## What you should do
Extract, exactly as written, each line from the start of the records below to the line containing "The width and", both ends included; drop the pictures.

Stored data
-=-=-

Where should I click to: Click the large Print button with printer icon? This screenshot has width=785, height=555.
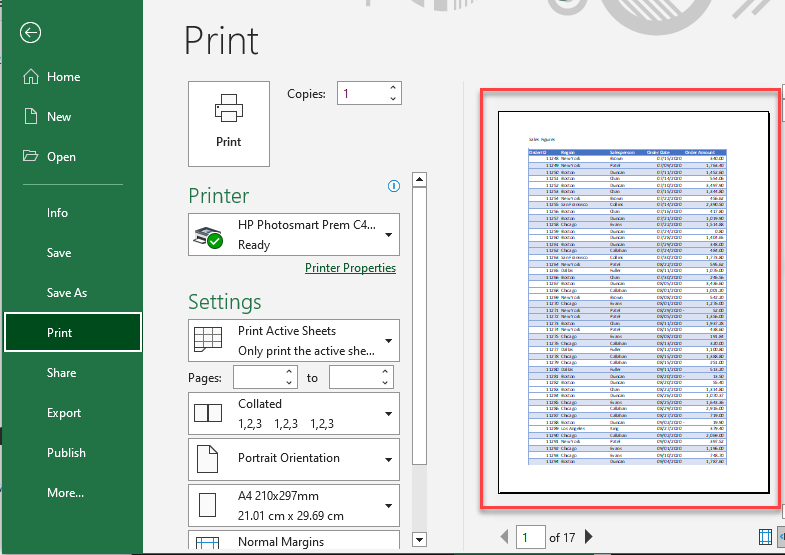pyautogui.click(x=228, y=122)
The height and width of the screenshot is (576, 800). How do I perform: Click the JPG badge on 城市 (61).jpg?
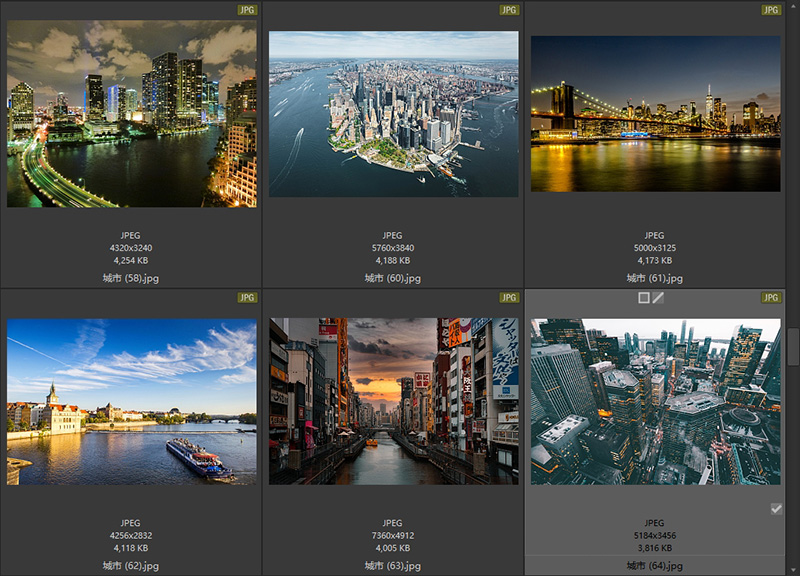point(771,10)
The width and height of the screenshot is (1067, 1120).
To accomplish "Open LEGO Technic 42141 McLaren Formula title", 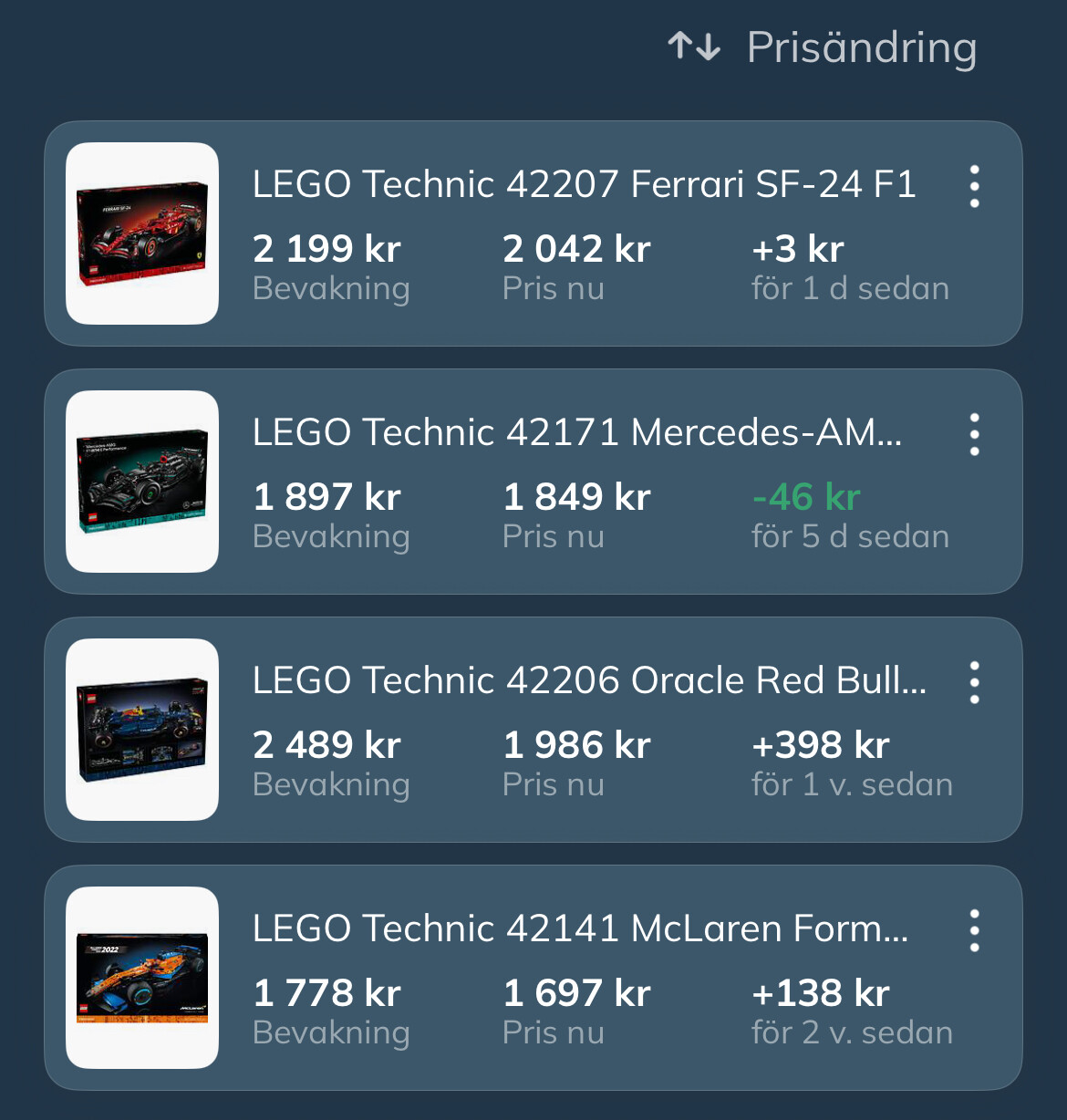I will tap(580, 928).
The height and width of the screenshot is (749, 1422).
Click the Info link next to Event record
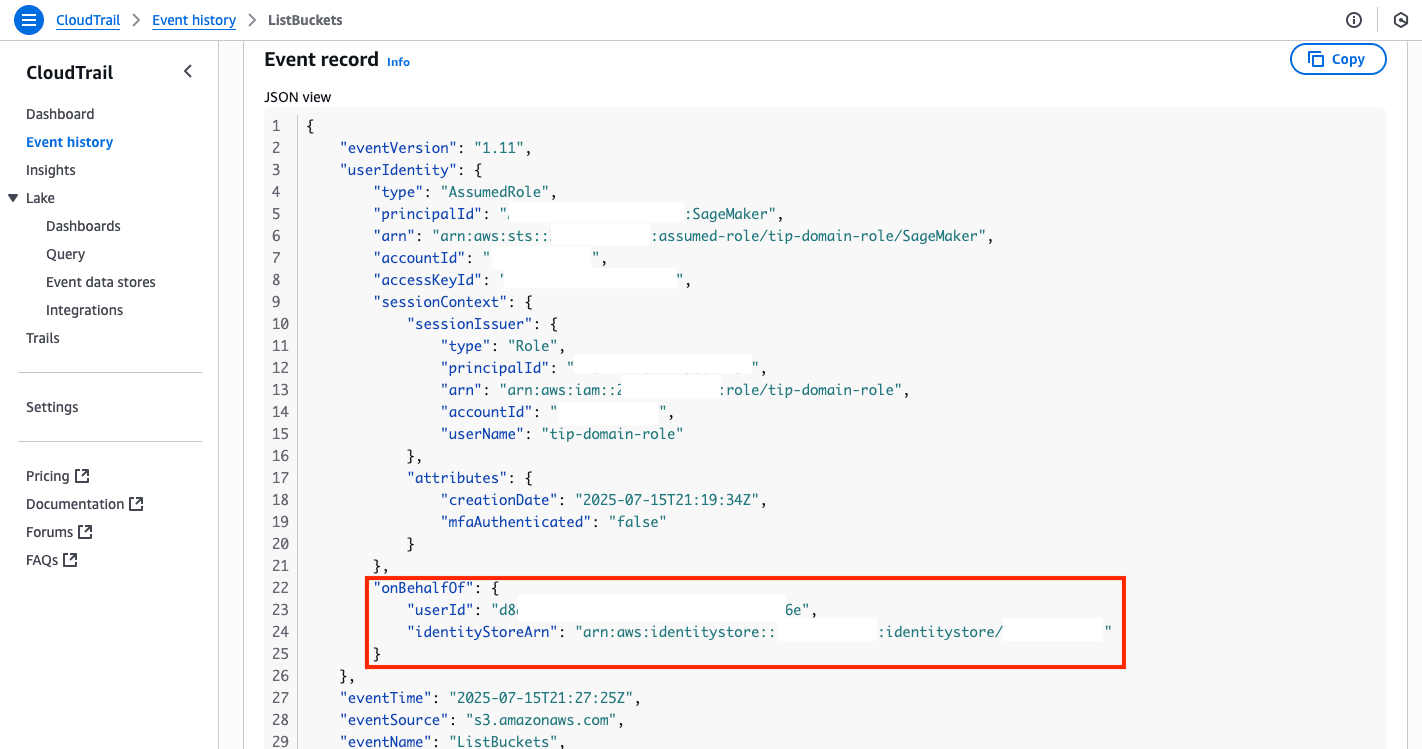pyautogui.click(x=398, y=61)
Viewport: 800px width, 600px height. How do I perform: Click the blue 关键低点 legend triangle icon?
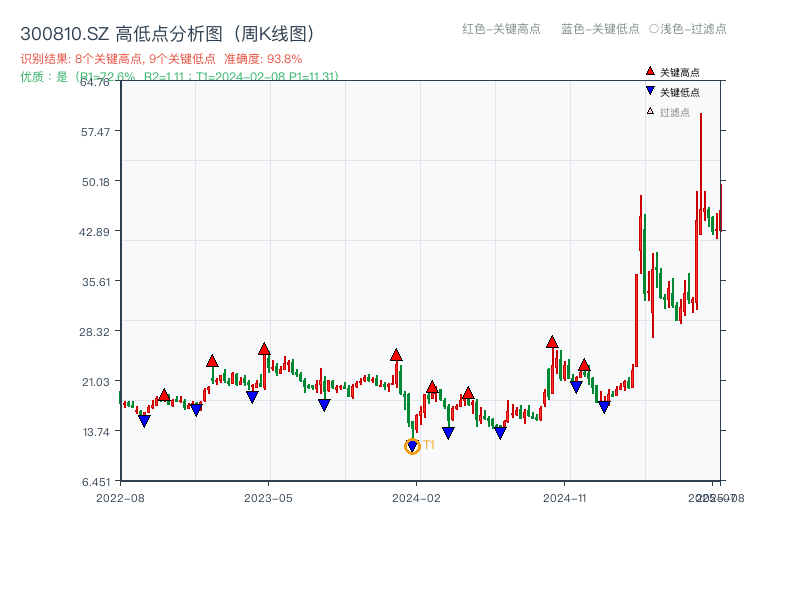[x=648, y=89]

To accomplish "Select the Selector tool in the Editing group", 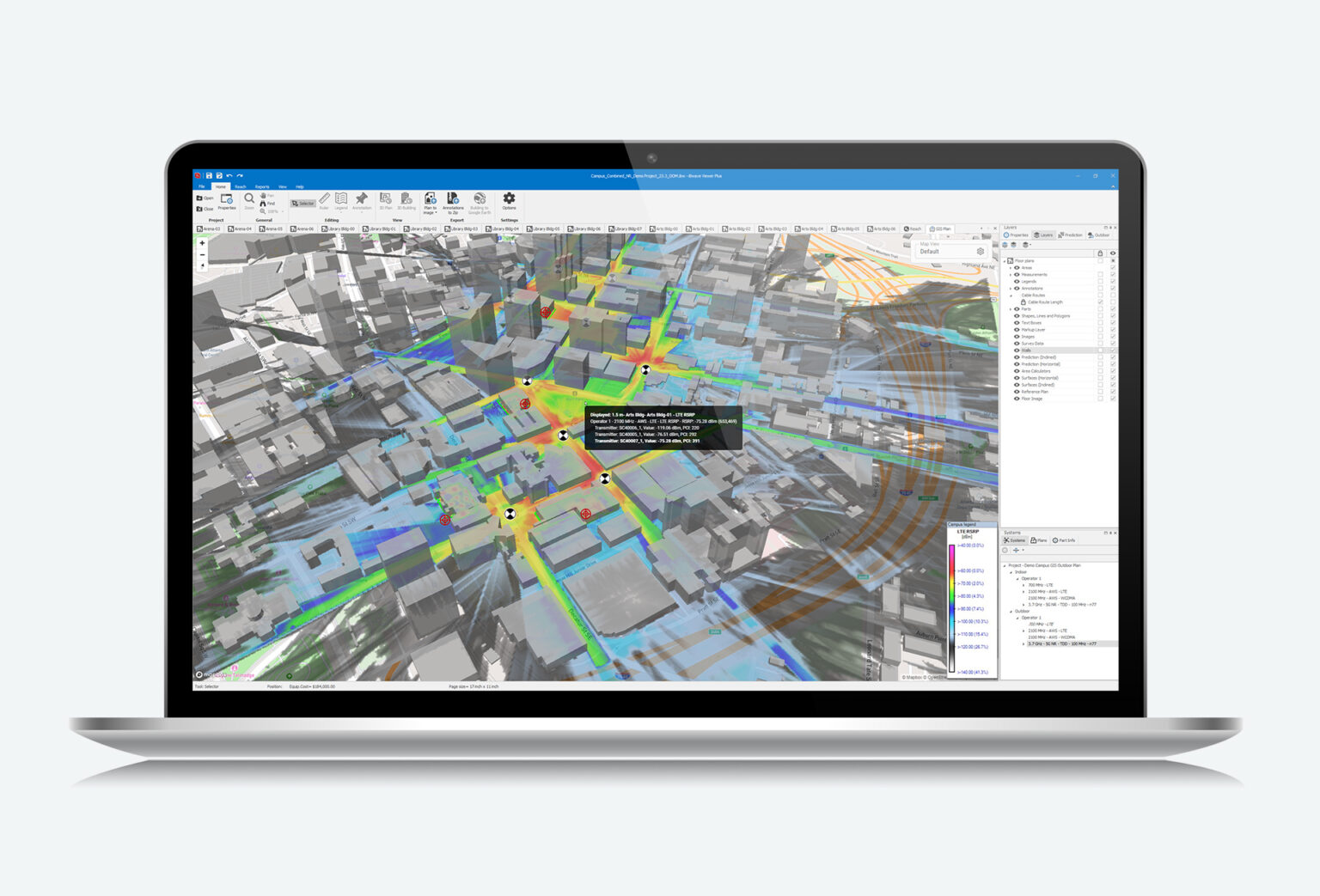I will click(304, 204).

-=-=-

## Your response
Where should I click to: Click the large Print button with printer icon? This screenshot has width=785, height=555.
pyautogui.click(x=228, y=122)
The height and width of the screenshot is (576, 800). How do I perform: Click the JPG badge on 城市 (61).jpg?
point(771,10)
The width and height of the screenshot is (1067, 1120).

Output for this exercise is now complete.